Tag archives for Anders Borg

Time to grow your own food

The Easter weekend is on its last day and finally the green buds, swelling on every tree and bush, have started to burst into leaves. For those of us who dream about a garden full of vegetables and other edible stuff, this is the time to get busy.

Rhubarb

One of our rhubarb plants has woken up from its winter sleep.

There can’t really be more locally produced food that the things growing outside your own window, and growing your own veggies has become a bit of a trend – recently even Sweden’s Minister for Finance Anders Borg talked about how satisfied he is to be almost self-supporting on vegetables from his own garden during the summer season.

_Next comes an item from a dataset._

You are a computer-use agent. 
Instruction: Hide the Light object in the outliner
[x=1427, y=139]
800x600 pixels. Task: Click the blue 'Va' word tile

I live in a flat, but not having my own garden hasn’t stopped me. The last few years, with a rising awareness about sustainability and food production, more and more people have started to grow food between block of flats in Sweden’s cities. Where I live, we are a few neighbours growing things like rhubarb, squash, carrots, lettuce and garlic between the houses. Cultivating the earth together doesn’t only make it easier to get through the summer months, when many go away for holidays just when the plants are in desperate need of water and care – it’s also much more fun than doing it alone.

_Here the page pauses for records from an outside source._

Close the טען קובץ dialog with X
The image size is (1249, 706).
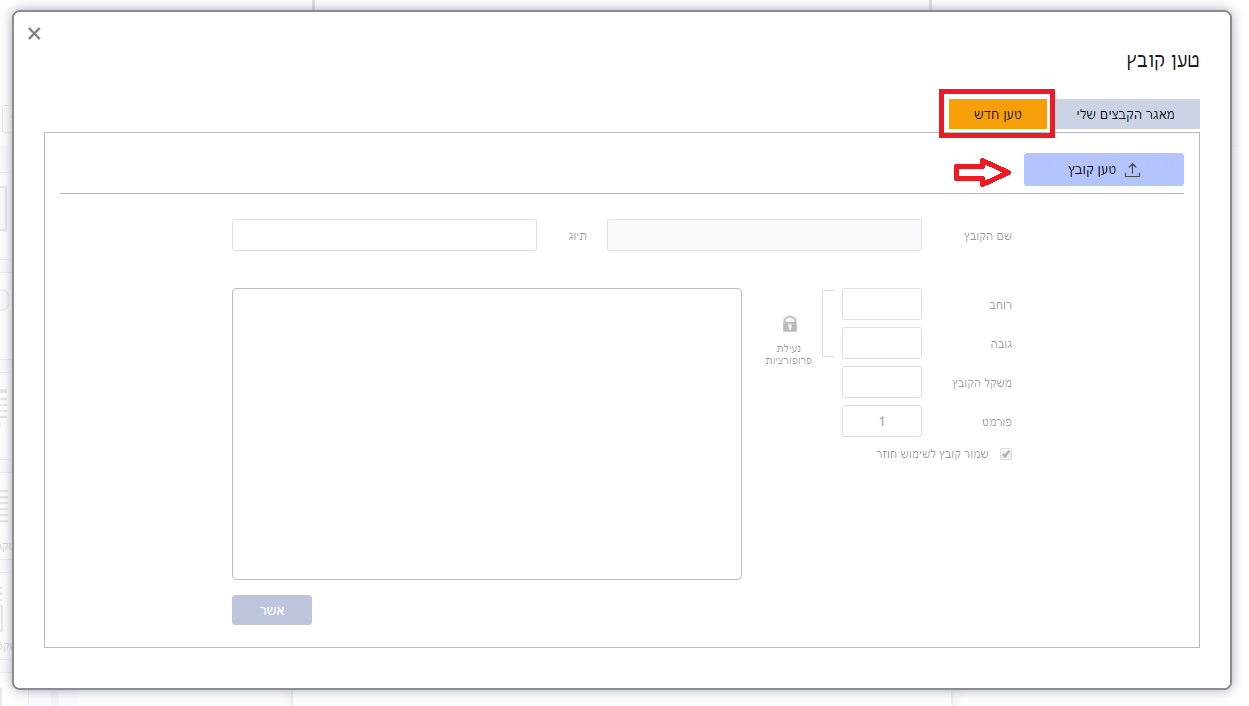[34, 34]
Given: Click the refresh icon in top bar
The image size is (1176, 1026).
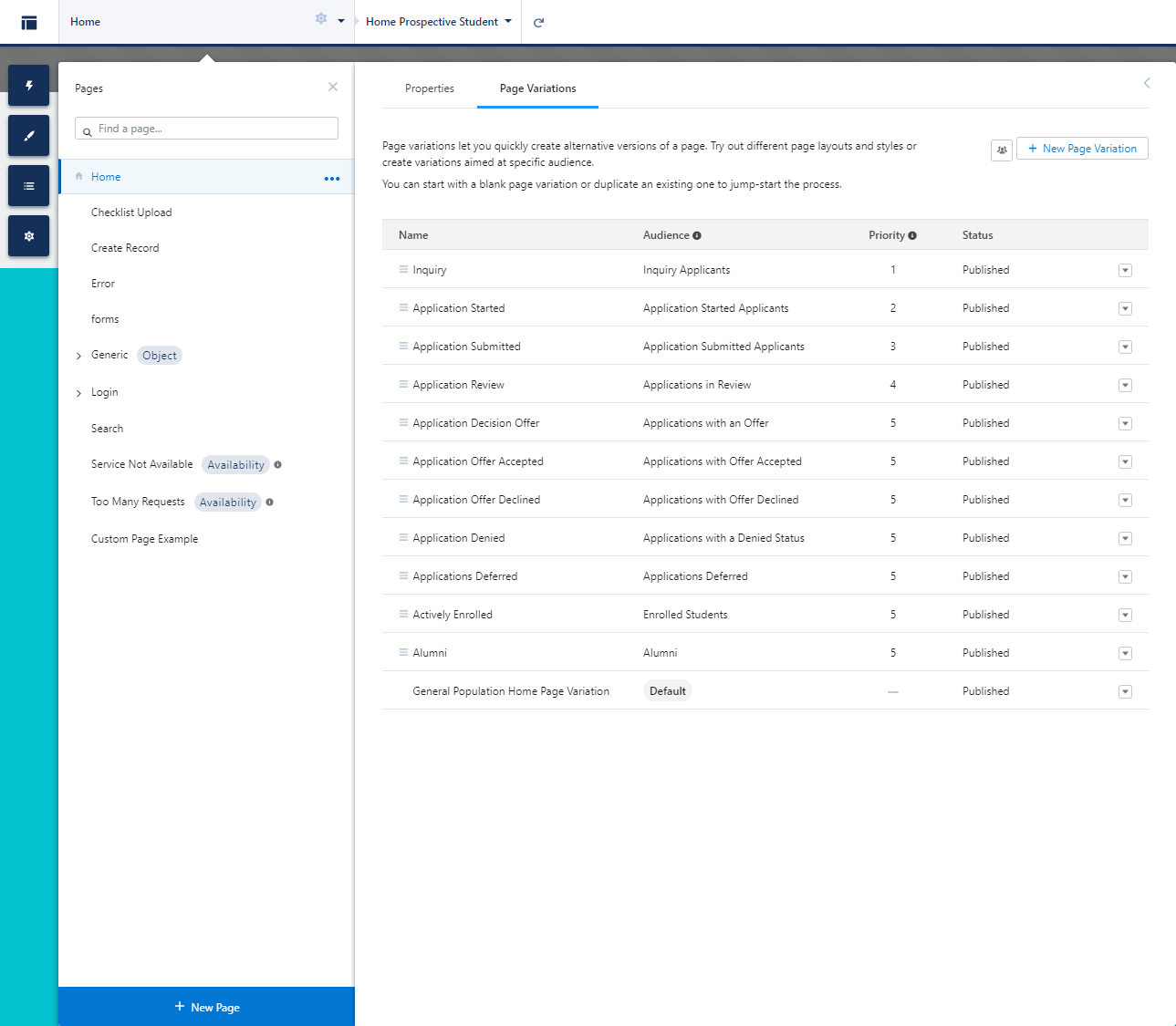Looking at the screenshot, I should click(x=538, y=23).
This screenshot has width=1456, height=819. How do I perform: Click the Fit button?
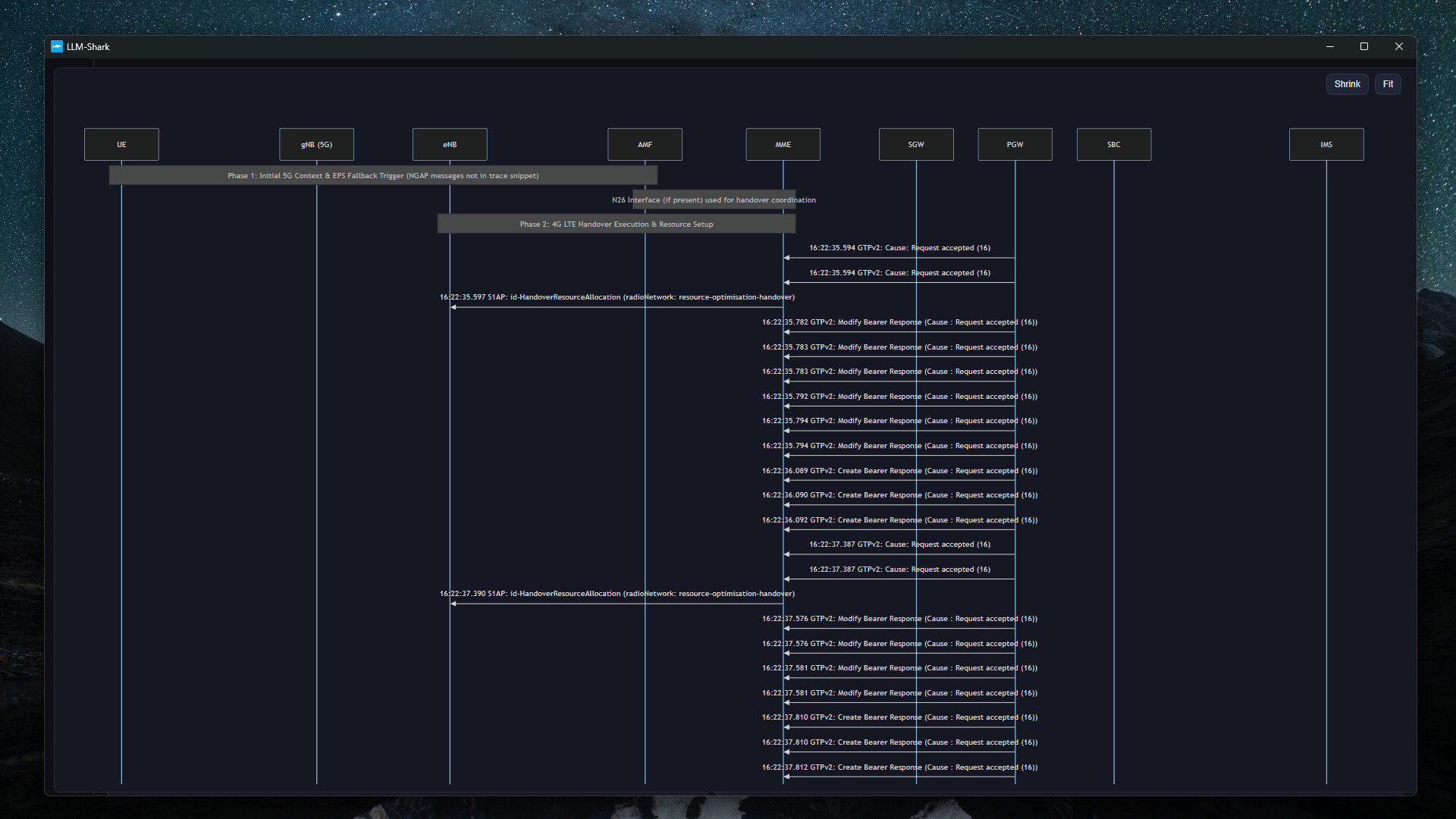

Others who share this belief and who have taken the idea of collective food production to a higher level, is Folkodlingen (“the people’s cultivation”) in Skarpnäck. Skarpnäck is one of Stockholm’s suburbs,

Garlic

The garlic we planted last September.

and here a group of people have started producing vegetables and fruit both at an allotment and in a “garden park”, a place that will both be a nice place to hang out in and at the same time produce edible plants. Within this group there are some trained gardeners, but it’s open for everyone who wants to join and learn.

Recently I went to the Multicultural centre in Botkyrka here in Stockholm. It’s a cultural centre arranging a lot of interesting exhibitions and seminars. This time the name of the exhibition is Tillsammans (Together), looking at the problems humanity is facing, as climate change, food production, and human rights violations, and investigating how we could solve these problems together instead of confronting them alone.

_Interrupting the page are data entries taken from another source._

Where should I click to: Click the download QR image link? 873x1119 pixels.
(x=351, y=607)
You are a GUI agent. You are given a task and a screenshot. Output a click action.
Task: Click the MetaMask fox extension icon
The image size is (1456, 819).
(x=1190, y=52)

One section spotlights the Skarpnäck community garden, and in one of the texts a woman called Lena explains why she joined the group.
– I thought it was a brilliant idea, since I think we need to grow food in every backyard and green space in the city. Oil and transport prices get higher and higher. We have to shift into more local production, importing tomatoes from Italy is just insane. And growing food together with others is just so much better than doing it alone.

The garden park fruits and berries will be available for anyone who wants to eat them and now the group is negotiating with the local public administration to get access to more unused public land.

Tillsammans-exhibition-at-Botkyrka-Multicultural-Centre

The exhibition Together, here about the community garden project in Skarpnäck, Stockholm.